## Task item:
Beginning with the line that contains "How do I perform: Select", copy each subsequent line of the data below through the last one, including both ends but not the pictures.

-- Given information follows --

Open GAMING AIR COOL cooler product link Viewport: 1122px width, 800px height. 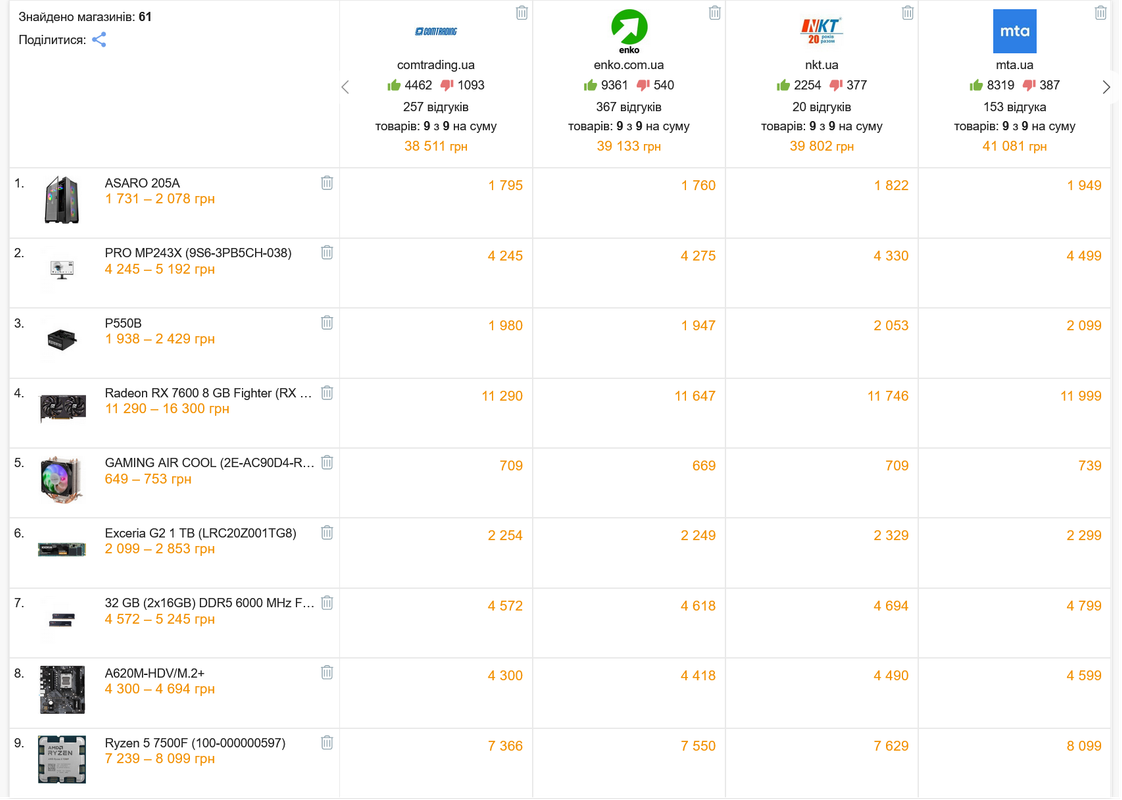210,463
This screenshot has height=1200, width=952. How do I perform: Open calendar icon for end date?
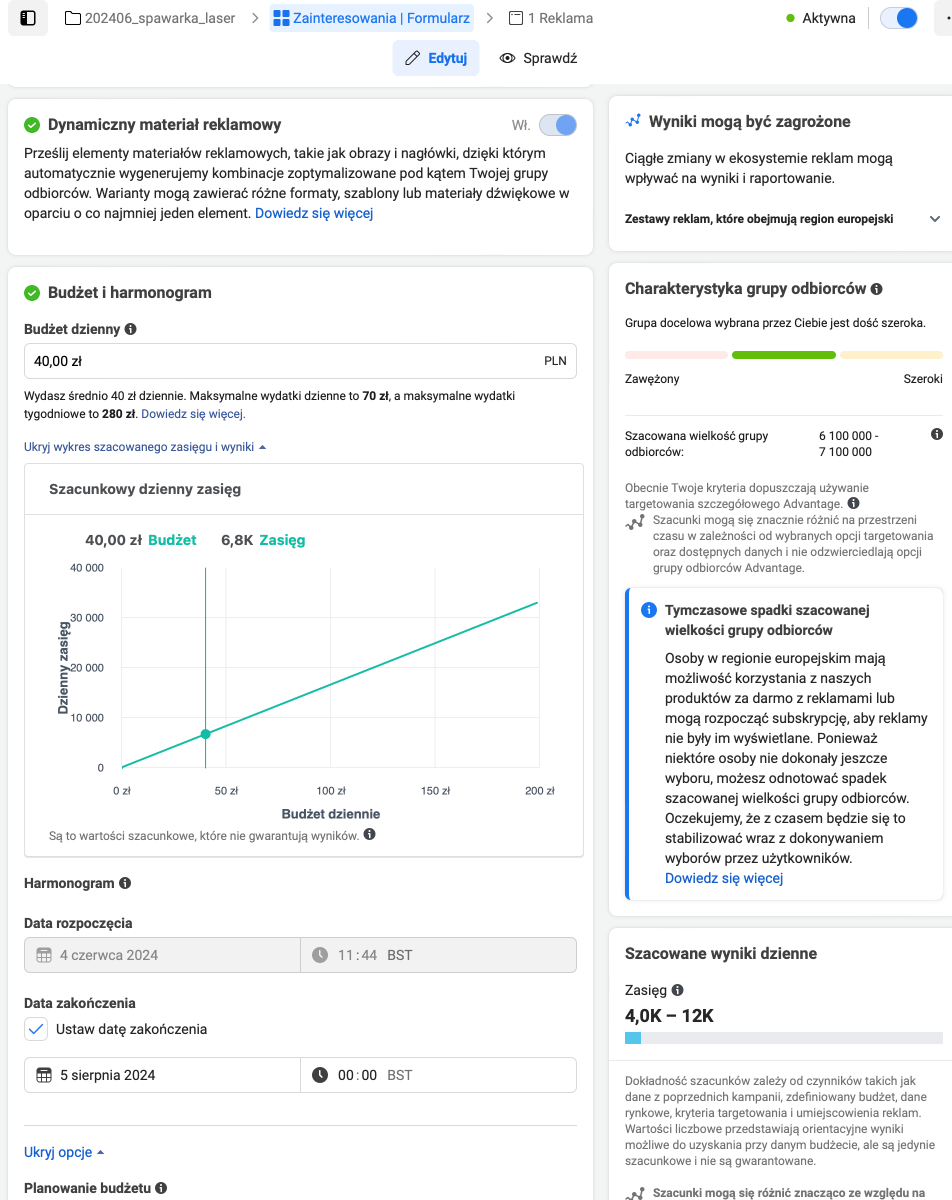coord(44,1075)
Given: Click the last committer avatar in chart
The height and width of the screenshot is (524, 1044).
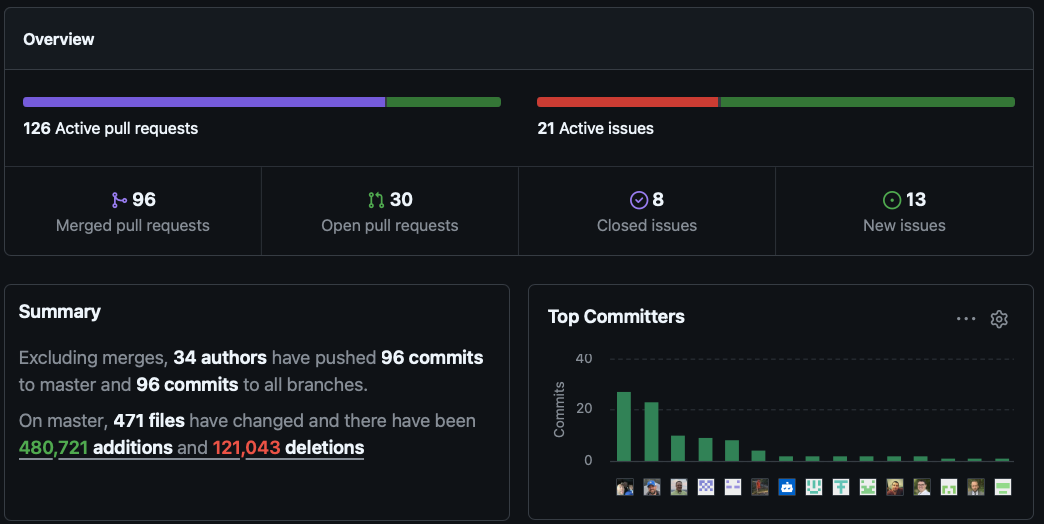Looking at the screenshot, I should point(1002,487).
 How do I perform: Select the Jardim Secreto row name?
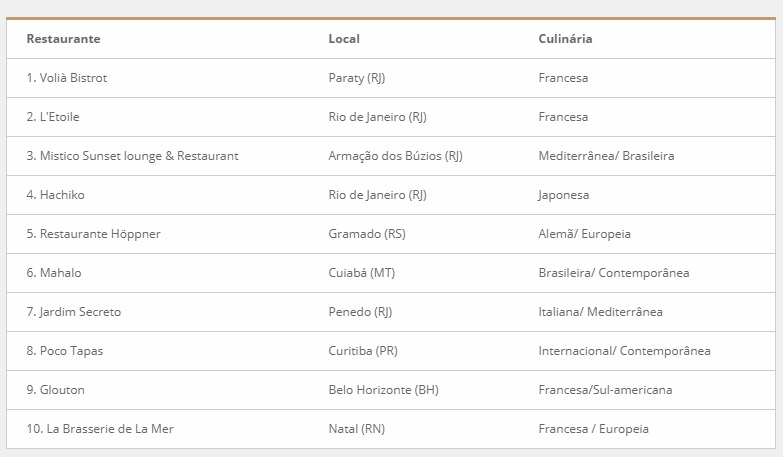(x=74, y=312)
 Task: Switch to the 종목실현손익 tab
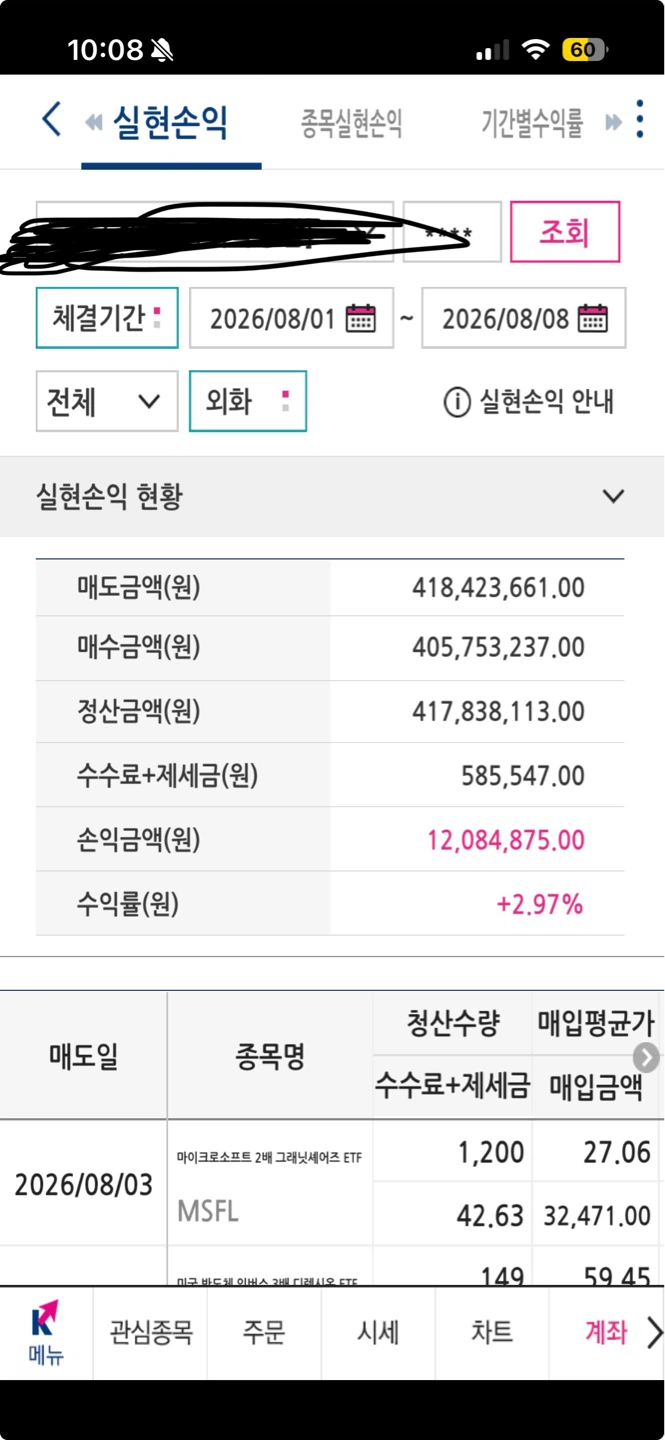[x=352, y=124]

-- Given information concluded --

## Answer to the problem:
 How do I perform: Select the Jardim Secreto row name?
(x=74, y=312)
 Task: Switch to the 종목실현손익 tab
[x=352, y=124]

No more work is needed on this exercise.